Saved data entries
┄┄┄┄┄┄┄┄┄┄┄┄┄┄┄┄┄┄┄┄
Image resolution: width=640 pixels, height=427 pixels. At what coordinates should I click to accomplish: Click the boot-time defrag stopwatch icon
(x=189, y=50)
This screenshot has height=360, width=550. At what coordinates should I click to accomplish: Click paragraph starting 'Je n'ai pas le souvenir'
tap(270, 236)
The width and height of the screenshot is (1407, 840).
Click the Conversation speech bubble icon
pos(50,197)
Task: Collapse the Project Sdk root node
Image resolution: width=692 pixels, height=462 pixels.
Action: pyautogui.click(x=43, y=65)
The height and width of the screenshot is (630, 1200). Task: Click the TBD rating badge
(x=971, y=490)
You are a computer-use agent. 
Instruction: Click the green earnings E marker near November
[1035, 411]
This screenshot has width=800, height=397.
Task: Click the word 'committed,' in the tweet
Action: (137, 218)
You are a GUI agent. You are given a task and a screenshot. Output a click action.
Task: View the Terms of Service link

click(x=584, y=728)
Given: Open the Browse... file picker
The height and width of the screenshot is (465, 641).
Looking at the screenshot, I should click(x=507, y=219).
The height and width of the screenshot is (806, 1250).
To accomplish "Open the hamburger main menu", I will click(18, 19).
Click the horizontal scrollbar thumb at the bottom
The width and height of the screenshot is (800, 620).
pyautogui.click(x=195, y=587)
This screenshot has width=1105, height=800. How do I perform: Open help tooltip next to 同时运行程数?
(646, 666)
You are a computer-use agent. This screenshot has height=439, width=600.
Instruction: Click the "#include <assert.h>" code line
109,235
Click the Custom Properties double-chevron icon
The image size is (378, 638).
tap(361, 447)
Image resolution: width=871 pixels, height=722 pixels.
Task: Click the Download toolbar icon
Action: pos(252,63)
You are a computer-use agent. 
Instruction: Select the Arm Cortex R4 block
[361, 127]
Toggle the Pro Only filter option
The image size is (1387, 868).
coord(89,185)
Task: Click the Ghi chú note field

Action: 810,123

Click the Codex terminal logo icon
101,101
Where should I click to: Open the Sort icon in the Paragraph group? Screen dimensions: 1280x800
┄┄┄┄┄┄┄┄┄┄┄┄┄┄┄┄┄┄┄┄
### INSTRUCTIONS FOR THE TASK
The lines to output run from the one containing "Toggle the Pro Only filter option" to the last line of the entries; give them back exactly.

### OUTPUT FOR THIS EXERCISE
Toggle the Pro Only filter option
The image size is (1387, 868).
coord(89,185)
Task: Click the Ghi chú note field

Action: 810,123

Click the Codex terminal logo icon
101,101
Where should I click to: Open the Sort icon in the Paragraph group? Screen dimensions: 1280x800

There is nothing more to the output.